In a post written late in February, I wrote about how items had been lost or broken around my house, and how two broken family heirlooms reflected most particularly the state of my psyche at the time. At the time I had a keen sense that the wintry landscape outside reflected a deep brooding inside, a brooding that I experienced as a brokenness that could not be repaired. Just as my grandmother’s bud vase had been shattered by my child, so archaic parts of me had been shattered irreparably.
Around this time, I had a transformative dream in which the god Apollo took aim with his silver bow and I felt the glory of his power and precision. That this figure had such beautiful and glorious ability overwhelmed and awed me. It was some time before I could approach the idea, pressed upon me by a fellow Jungian and later by my analyst too, that this figure was a part of me that wanted and was ready to manifest.
I worked with the maleness of this part of my self, sometimes trying to offer this feeble gift or that, but mostly simply admiring him. I tried a dialogue but like many others who have attempted dialogue with gods, I ended up tongue-tied, scuffing my toe in the dirt and feeling my mortality. Still, the dreams continued and the image of the god taking aim and the dream in its entirety have stayed with me.
Easter
When I turned 52 last year, my father brought me the gift of a clock that had belonged to his father. Since his mother’s death when I was 21 years old, he had tended this clock, winding it once a week at the same time every Sunday, nursing its tick-tick-tick with all care. I imagine he thought of his parents when he wound it, and that perhaps the winding of the clock was for him something like lighting incense at the altar of his ancestors. He gave me this clock and its brass key in honor of the anniversary of my birth. “It’s your turn to tend to this,” he said. I cried, because of all the things my parents had, this clock was one of only a handful that I truly cared about. My earliest memories include my grandmother and then my father winding the clock, Sunday after Sunday.
Though I cared for this clock with all diligence, after a year or so, the clock stopped working. The clocksmith who had been repairing it had died, and I couldn’t find another. This year, when Easter came, my grandfather’s clock still sat silently on our breakfront. I knew my father was coming over for Easter dinner and would notice that the clock had stopped ticking.
That Easter Sunday–sun day, the day of Apollo, the god of the sun and of much else that radiates gold–I felt as mute as the clock when it came to explaining to my father what had happened. I fretted a little about telling him that I had somehow broken the clock, about how I’d make the confession. Would I blurt out my transgression as soon as he walked into the room? Would I wait until he noticed? Would my mother notice first and make one of her dismissive, judgmental comments about my inability to keep something as simple as a clock going? What would I say? That I had failed the clock somehow, or that it had failed me? That it had been unhappy in my home? Or perhaps that we lacked some energy it needed? As I prepared our Easter meal, I projected these and other thoughts onto the clock and the small drama that might unfold over it, amusing myself. Half serious, half not.

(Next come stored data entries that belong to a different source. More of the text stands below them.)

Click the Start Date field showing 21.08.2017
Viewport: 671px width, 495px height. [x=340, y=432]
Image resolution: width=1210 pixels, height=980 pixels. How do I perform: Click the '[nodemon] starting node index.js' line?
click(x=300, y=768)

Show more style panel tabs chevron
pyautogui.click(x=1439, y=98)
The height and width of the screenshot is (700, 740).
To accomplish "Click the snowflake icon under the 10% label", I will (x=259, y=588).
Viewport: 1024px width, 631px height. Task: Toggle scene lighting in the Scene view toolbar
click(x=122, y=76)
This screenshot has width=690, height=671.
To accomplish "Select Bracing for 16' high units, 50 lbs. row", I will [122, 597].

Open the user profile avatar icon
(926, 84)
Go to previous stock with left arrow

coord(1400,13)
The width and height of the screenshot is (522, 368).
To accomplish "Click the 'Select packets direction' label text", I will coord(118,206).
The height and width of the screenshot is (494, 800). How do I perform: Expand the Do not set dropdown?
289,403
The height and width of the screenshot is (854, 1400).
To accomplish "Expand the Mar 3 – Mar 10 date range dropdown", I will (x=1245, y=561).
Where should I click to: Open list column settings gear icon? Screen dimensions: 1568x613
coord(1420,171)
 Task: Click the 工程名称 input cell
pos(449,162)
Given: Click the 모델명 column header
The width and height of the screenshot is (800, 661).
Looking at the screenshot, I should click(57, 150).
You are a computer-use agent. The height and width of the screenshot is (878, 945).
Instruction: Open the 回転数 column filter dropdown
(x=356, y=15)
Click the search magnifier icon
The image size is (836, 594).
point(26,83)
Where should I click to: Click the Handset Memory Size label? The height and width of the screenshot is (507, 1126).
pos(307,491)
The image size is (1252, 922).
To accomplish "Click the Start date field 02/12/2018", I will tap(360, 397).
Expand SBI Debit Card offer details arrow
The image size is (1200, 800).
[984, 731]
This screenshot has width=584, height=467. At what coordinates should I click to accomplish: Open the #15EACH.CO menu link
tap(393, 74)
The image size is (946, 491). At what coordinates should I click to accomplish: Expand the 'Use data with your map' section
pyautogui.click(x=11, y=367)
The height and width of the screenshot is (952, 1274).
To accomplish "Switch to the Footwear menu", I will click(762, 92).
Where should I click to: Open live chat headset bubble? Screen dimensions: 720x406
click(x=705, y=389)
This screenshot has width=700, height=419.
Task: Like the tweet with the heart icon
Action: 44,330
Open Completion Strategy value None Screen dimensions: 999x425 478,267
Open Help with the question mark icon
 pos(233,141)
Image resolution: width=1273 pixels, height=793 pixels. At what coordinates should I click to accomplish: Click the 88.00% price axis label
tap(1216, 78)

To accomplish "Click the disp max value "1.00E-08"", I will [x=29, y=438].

My father arrived, and after our flurry of welcoming died down, an extraordinary thing happened: the clock started ticking. The clock started ticking, and it continued to tick during my father’s visit, and it ticked the rest of that day and the next. It continued ticking through the week and it has continued ticking since then. My father entered the room, and the clock started ticking.
My father tells a story about this clock. He says that when his father died of a sudden, massive heart attack in the drug store of the small Oklahoma town where he was mayor, this very same clock suddenly stopped ticking five or six blocks away in my grandparents’ house. It started working again the week after my granddad was buried. This was the only time the clock had ever stopped ticking like that.
What I made of this event was what my dreams have invited me to make of my own life, which is to suggest that repair may come through masculine energy. The feminine is receptive, inclusive, rejuvenating, nurturing; the masculine is about power, independence, initiative, logos, and (strangely enough) Sophia. The whole human being needs all of these traits and gifts and more if he or she hopes to run a good race. While running mine, I’m grateful and amused to be the recipient of such odd little refreshments along the way.